10. What is up with dog walkers who let their dogs stretch their leashes all the way across the sidewalk, completely blocking it for anyone who happens to have the gall to want to walk on the sidewalk?
11. What is up with dog owners who don’t think that small dogs need to be trained? I don’t care if your dog only weighs two pounds, it should be trained to not jump up on people, to not drag the leash across the sidewalk, to not yap at everything that moves.
12. And why do owners of small dogs think it’s OK to bring them into stores and restaurants, just because they are tucked into ridiculous purses / bags / baby carriers? I would bet my new undies that those same people would scream bloody murder if I brought my 120-pound dog into the grocery store.
13. I’m also fed up with people who can’t park within the lines in a parking lot.

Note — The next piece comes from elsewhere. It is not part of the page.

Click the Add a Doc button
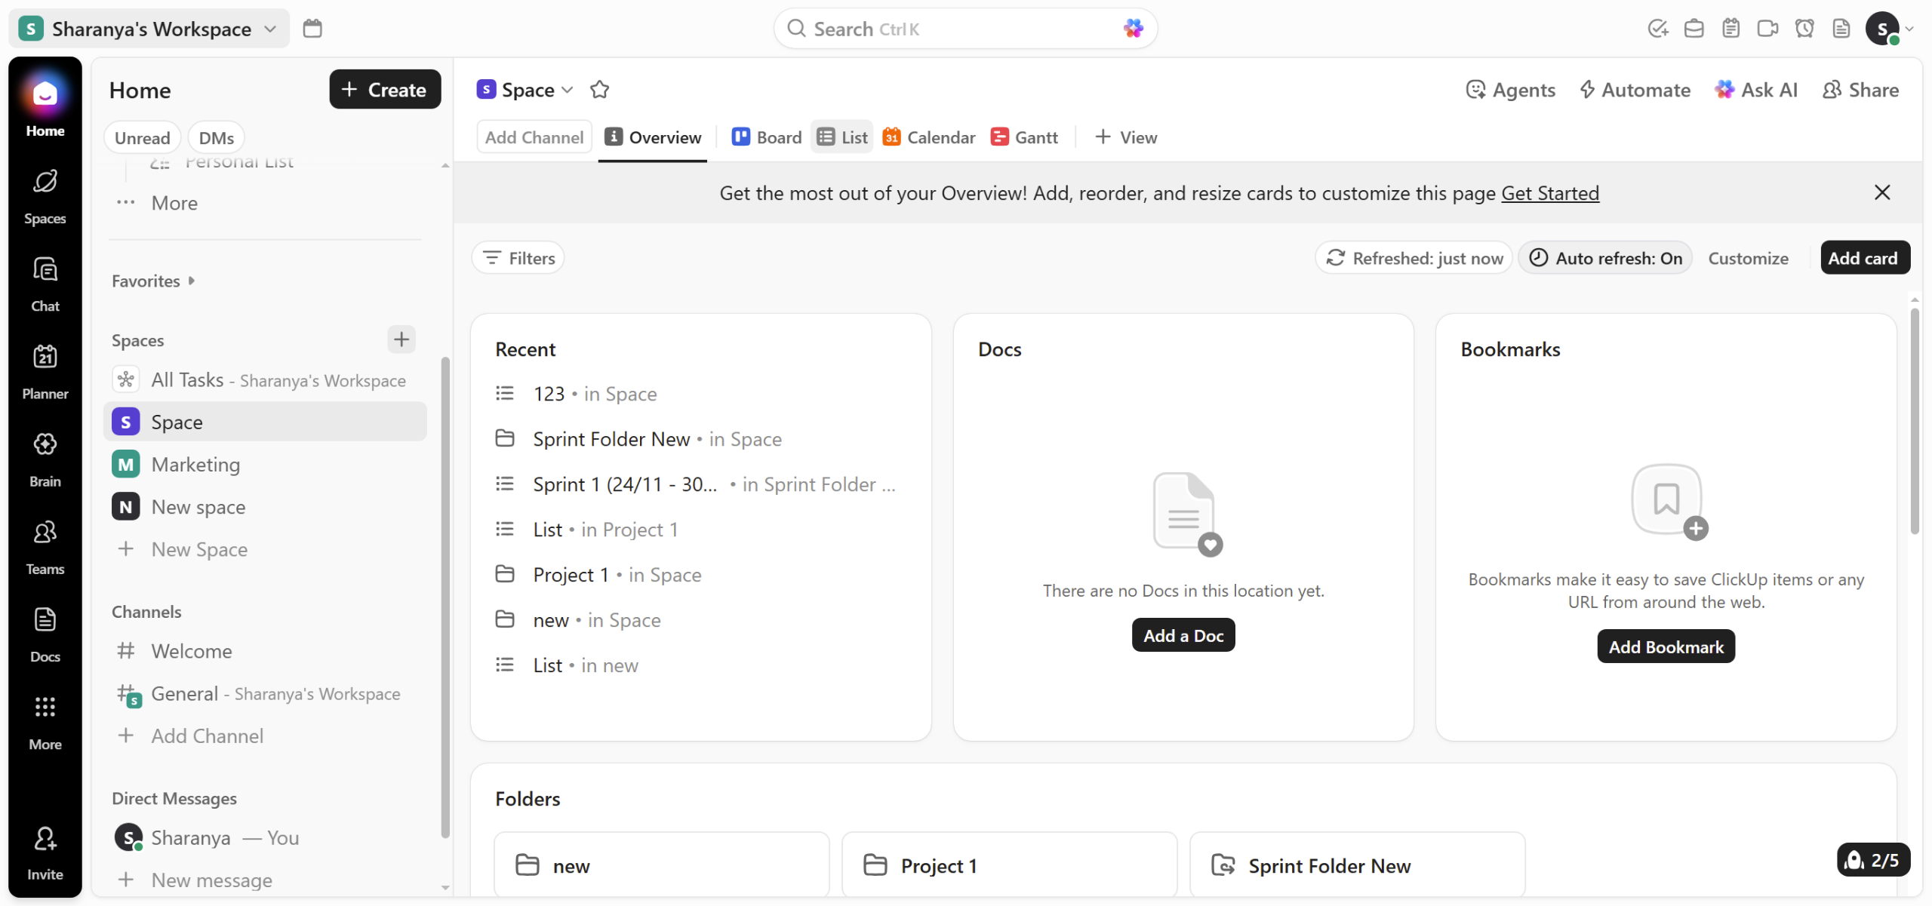 coord(1183,635)
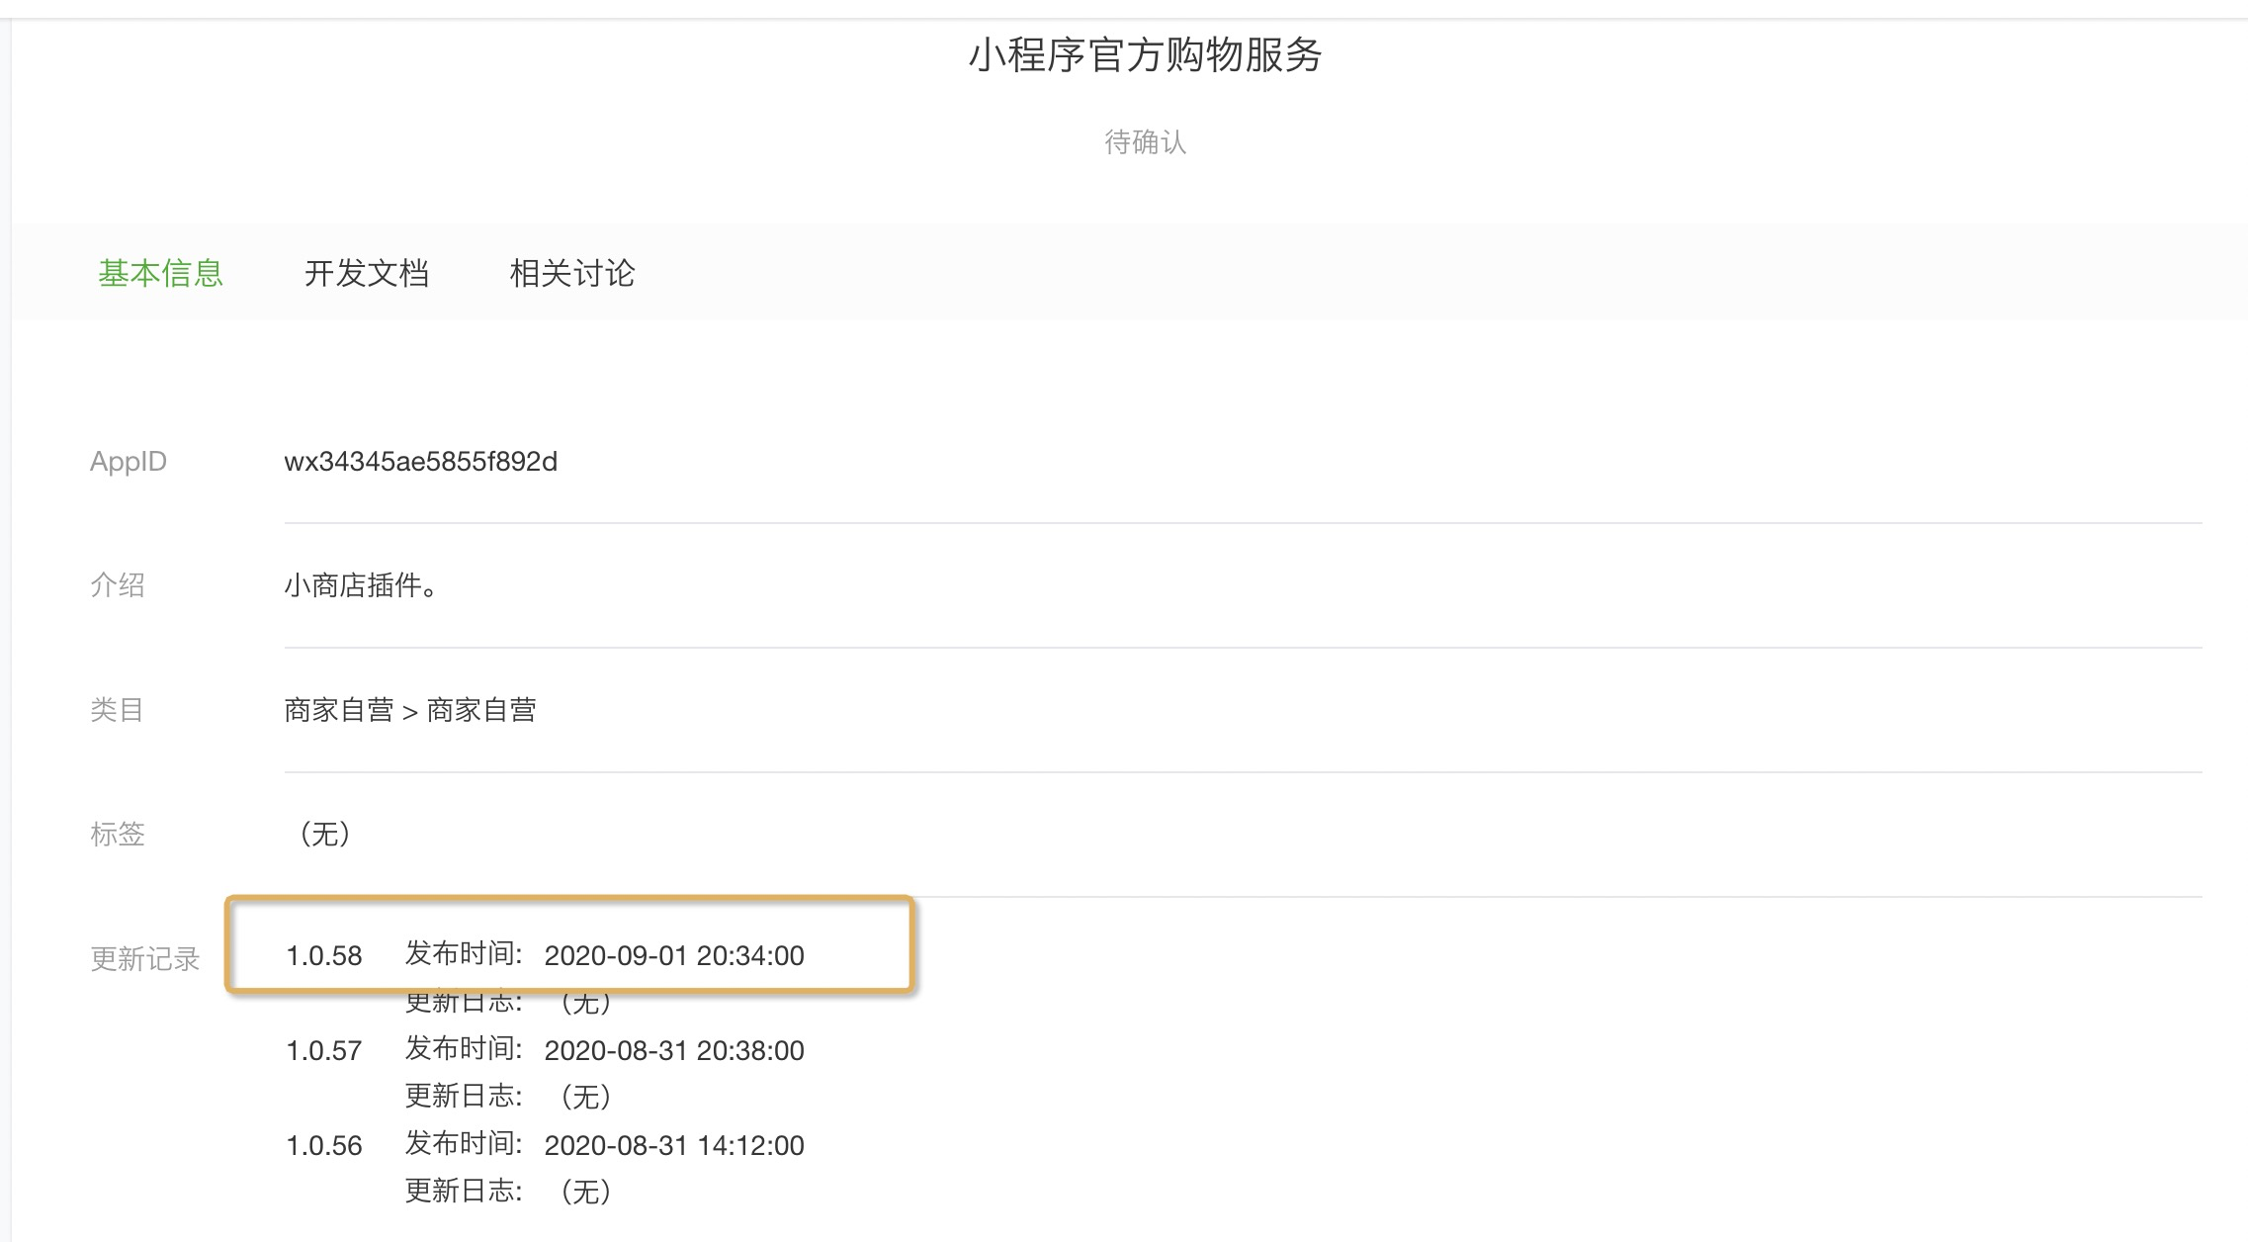
Task: Click the AppID value wx34345ae5855f892d
Action: (x=420, y=462)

14. And people who block the grocery store aisle with their kids/cart/basket while they weigh the merits of Fat-Free Miracle Whip over the regular kind.
15. And parents that don’t pay attention to their kids in stores and totally ignore them knocking stuff off shelves, grabbing candy, shrieking, running amok, and disturbing grouchy folks like me who just want to buy Nyquil and get the heck out of there before the snot-factories crank their screams up another notch.
16. It’s cloudy and rainy, and some snow would be nice for the holidays. But no, it’s cloudy and rainy.
17. I need to iron about fifty gagillion blouses so that I have something to wear. People are starting to notice that I’ve been rotating the five no-wrinkle shirts in my wardrobe every week.
18. I really need to do something about my furry legs, but I can’t muster up the energy. Besides, it’s like built-in leg warmers right now.
19. The constant stream of candy, cookies, and other assorted goodies through the office is wreaking havoc with my ‘eat healthy’ plans. My willpower has been tested and breached.
20. It’s 78*F in my office, but some of my coworkers still have their space heaters cranked up to Hotter Than Hades.
I want to just sit in my comfy chair with a cup of tea and knit for a few days.